Starting at the line with "You are a computer-use agent." and stopping at the final line, retype the data below exactly; do not carry over any pictures.
#### RECORDS TO USE
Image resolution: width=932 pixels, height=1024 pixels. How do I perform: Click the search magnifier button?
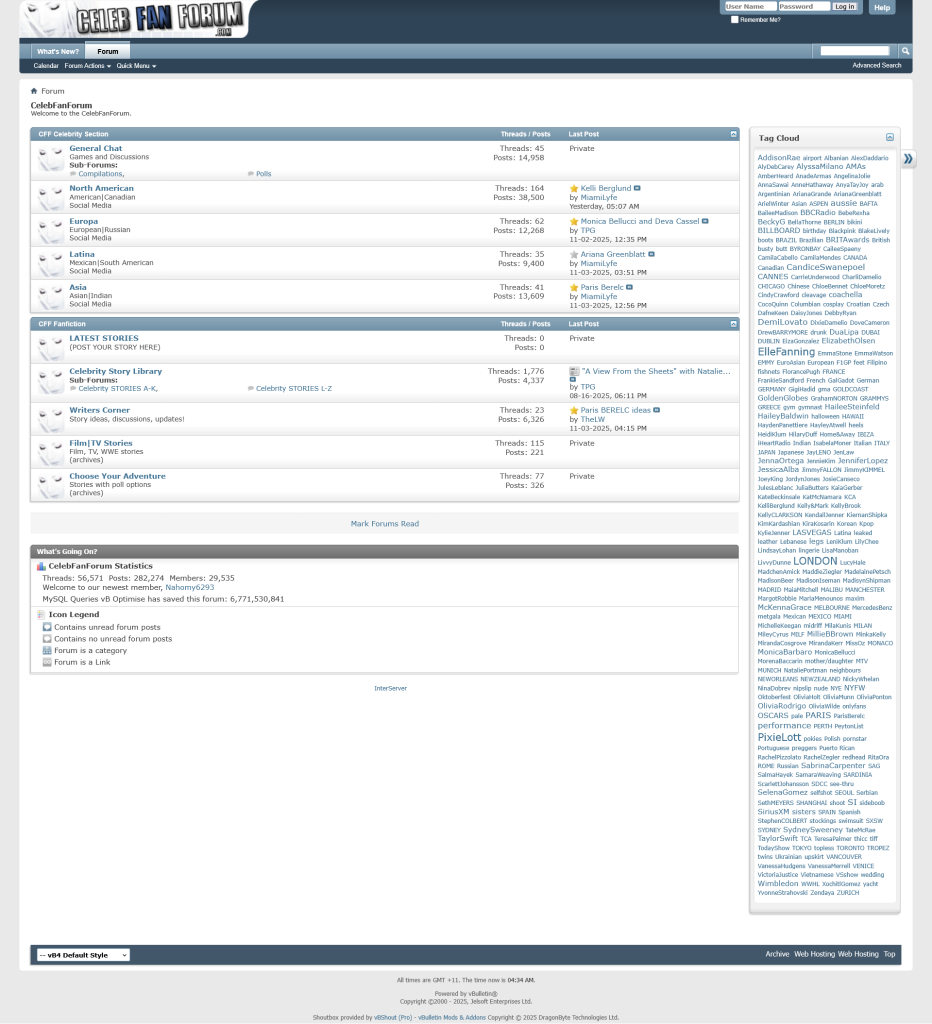click(905, 51)
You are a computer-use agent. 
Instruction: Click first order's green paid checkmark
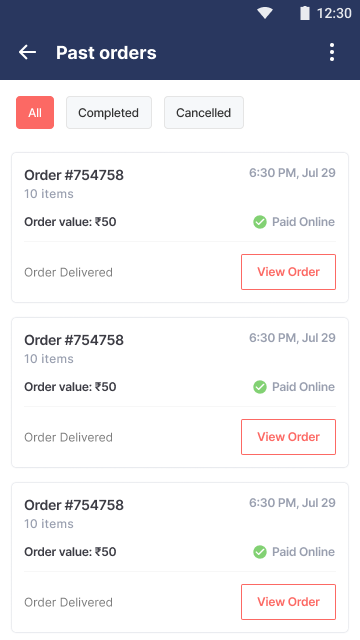pyautogui.click(x=260, y=222)
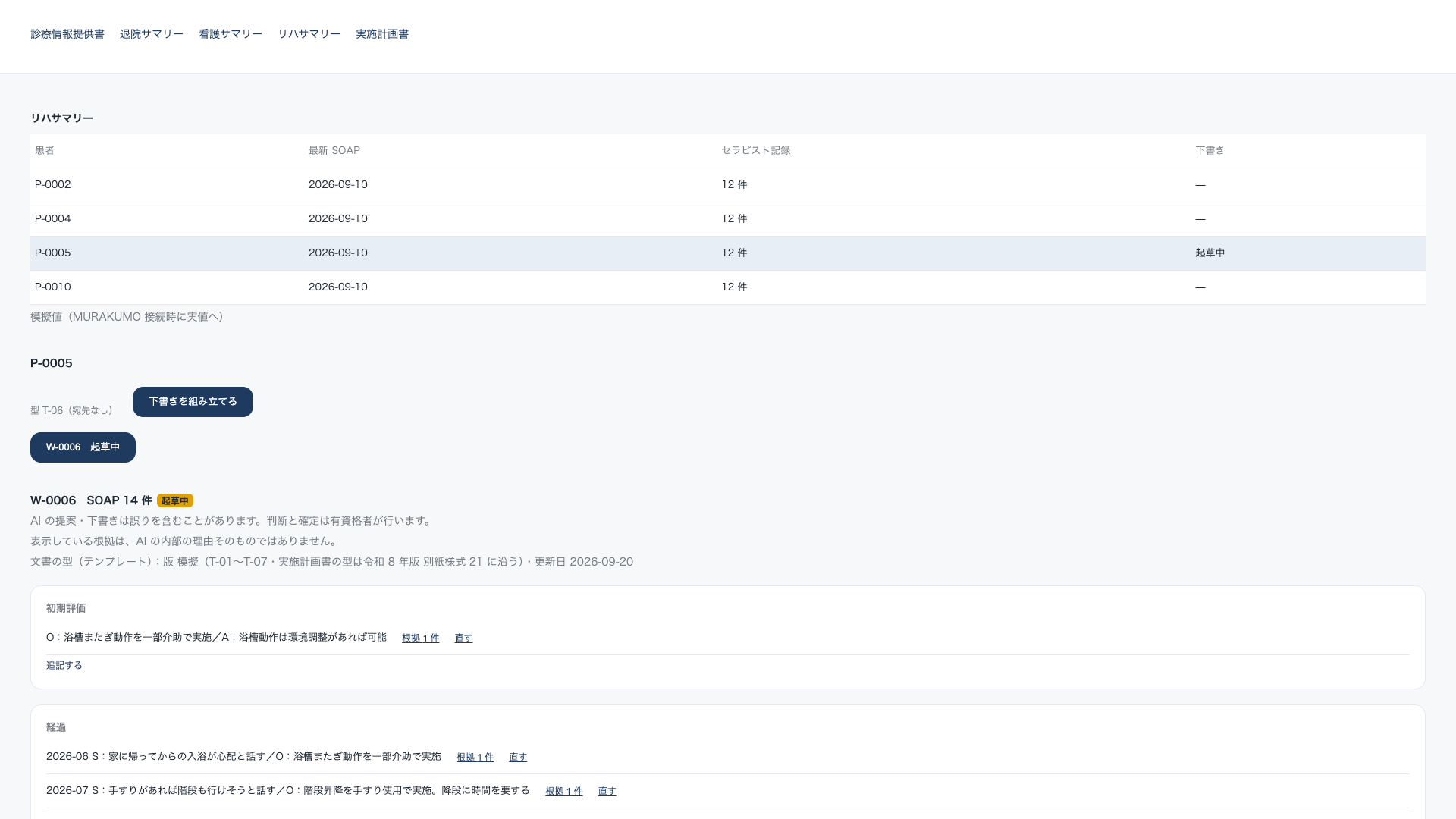The image size is (1456, 819).
Task: Select highlighted patient row P-0005
Action: [x=728, y=253]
########
■ TASK RESPONSE ■
You are a computer-use agent. 
Instruction: Click first order's green paid checkmark
pyautogui.click(x=260, y=222)
The image size is (1456, 819).
Task: Select highlighted patient row P-0005
Action: [x=728, y=253]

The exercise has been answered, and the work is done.